◆ Exercise ◆
Which two maize varieties does the abstract on identifying haploid maize kernels name as the study's representative varieties?

◆ Selected passage ◆
####################

Identification of maize haploid kernels based on hyperspectral imaging technology

Abstract Haploid breeding is a significant technology of maize breeding. Rapid and accurate haploid kernel identification method has great significance to accelerating the efficiency of haploid breeding. At present, detecting genetic markers on the embryo of kernels by machine vision and determining oil content of maize kernels by nuclear magnetic resonance (NMR) are widely used to automatically identify haploid maize kernel. However, the machine vision method can only identify the haploid through embryo side of kernels, and the NMR method cannot distinguish them when haploid and diploid have the overlap oil content. The study was aimed exploring a rapid and accurate method to identify haploid maize kernel using near-infrared hyperspectral imaging technology to overcome the limitations of current automated haploid identification and to achieve more accurate screening of haploid. In terms of two representative varieties of maize (Zhengdan 958 and Nongda 616), the study adopted spectral features of hyperspectral imaging to discuss the influence of embryonic orientation (embryo faces to or against light source) on haploid identification model. Meanwhile, the separability of embryo and non-embryo and identification accuracy of joint modeling of embryo and non-embryo were analyzed. The study showed that the greater difference between embryo and non-embryo of haploid and diploid, but hyperspectral imaging method could effectively distinguish haploid and diploid through embryo or non-embryo. At the same time, with the qualitative analysis method, two maize varieties could accurately distinguished haploid and diploid with overlapping oil content based on joint modeling. In this case, the test set of haploid and diploid achieved yielded higher correct acceptance rate (CAR) of 99% and the false acceptance rate (FAR) were both below 1%, with a high accuracy rate. The study showed that it is feasible to recognize maize haploid using hyperspectral imaging technology, which can provide a reference for the later haploid sorting systems.

####################

◆ Data shown ◆
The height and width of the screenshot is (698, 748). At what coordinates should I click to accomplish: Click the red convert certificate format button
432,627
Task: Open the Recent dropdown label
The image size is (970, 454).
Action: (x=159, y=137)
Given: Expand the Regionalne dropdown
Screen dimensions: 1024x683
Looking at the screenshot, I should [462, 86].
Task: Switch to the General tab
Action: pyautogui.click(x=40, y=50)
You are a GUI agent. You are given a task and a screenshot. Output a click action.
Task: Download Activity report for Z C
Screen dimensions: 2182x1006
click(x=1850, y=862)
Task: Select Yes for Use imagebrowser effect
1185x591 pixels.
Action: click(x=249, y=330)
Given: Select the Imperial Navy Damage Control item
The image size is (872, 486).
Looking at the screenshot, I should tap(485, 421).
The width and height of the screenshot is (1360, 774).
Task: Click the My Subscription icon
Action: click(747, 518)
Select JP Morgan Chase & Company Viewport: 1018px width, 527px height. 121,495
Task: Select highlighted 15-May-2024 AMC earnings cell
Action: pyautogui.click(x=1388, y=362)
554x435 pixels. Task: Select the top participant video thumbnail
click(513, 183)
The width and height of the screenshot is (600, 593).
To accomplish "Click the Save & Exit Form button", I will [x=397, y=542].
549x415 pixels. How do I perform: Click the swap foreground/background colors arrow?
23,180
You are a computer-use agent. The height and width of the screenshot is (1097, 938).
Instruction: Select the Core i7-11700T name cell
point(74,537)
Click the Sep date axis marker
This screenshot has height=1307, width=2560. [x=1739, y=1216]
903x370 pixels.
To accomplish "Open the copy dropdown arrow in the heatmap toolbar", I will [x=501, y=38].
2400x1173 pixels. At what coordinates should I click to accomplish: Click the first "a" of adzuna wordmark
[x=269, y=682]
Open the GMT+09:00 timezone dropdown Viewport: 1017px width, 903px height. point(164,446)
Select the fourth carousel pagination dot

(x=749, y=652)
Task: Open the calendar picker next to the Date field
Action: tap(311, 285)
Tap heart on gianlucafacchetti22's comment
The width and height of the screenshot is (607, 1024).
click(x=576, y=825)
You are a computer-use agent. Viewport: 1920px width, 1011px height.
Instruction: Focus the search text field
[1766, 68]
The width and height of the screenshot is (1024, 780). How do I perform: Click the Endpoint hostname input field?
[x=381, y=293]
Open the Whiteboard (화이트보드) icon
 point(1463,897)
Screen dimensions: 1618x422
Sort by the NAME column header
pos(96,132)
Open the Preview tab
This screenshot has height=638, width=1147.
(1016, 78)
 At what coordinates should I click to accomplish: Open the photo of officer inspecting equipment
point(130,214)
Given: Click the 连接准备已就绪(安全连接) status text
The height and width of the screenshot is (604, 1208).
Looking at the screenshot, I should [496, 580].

####################

◆ Response box ◆
Zhengdan 958 and Nongda 616.